Since DogStatsD is DataDog's service, you'll want to tighten the loop on feedback and prevent contamination of production data with dev/testing info.
An excellent package is https://github.com/jonmorehouse/dogstatsd-local
It allows you to create a StatsD listener on localhost - and spits results out in the terminal when you make calls. The process is pretty straightforward:
- Install go
brew install go
worked nicely enough - Clone the repository:
git clone https://github.com/jonmorehouse/dogstatsd-local.git
- cd into the repository and enter
go build
- then, run
./dogstatsd-local -port=8126
dogstatsd-local is now listening on port 8126.
You'll need to then tell whatever is using this library at configure-time to send requests to localhost:8126.

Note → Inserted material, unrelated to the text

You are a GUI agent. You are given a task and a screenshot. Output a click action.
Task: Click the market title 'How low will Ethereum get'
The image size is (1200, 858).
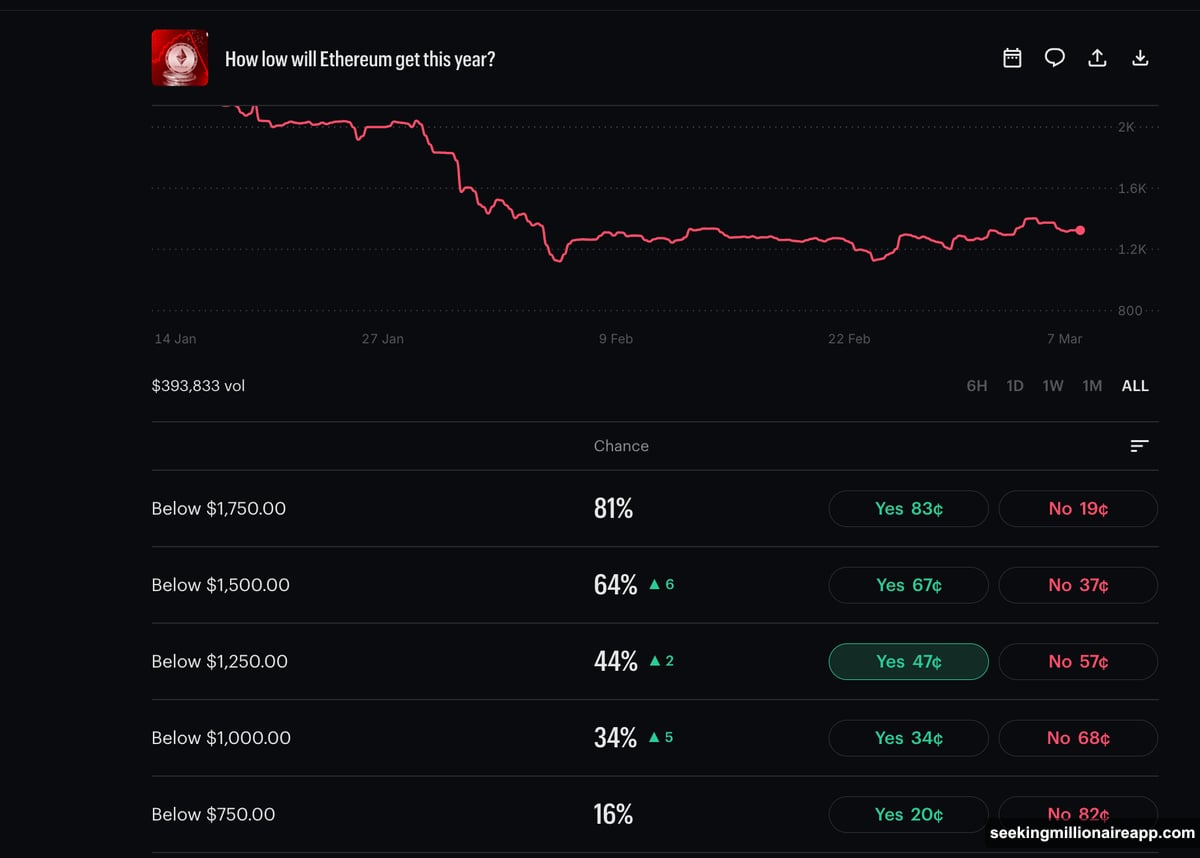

To make this work for Manage, the following was added to the ~/.zshrc file:
export COGNICIAN_STATSD_URI="localhost:8126"
... then, when manage runs, it uses the configuration library, which ultimately reads this value from the system environment.
Now, when manage is run in dev mode and instrumented code is hit, the results are available immediately in the terminal :)
Of course, you can do whatever you want, but it's much more convenient for everyone if you include it as "dogstatsd" - so searching across codebases is easier ;)
0.1.2
- Remove reflection warnings
0.1.1
- Metric reporting methods now catch all errors, print them to stderr and continue
0.1.0
- Initial release
Copyright © 2015 Cognician Software (Pty) Ltd
Distributed under the Eclipse Public License, the same as Clojure.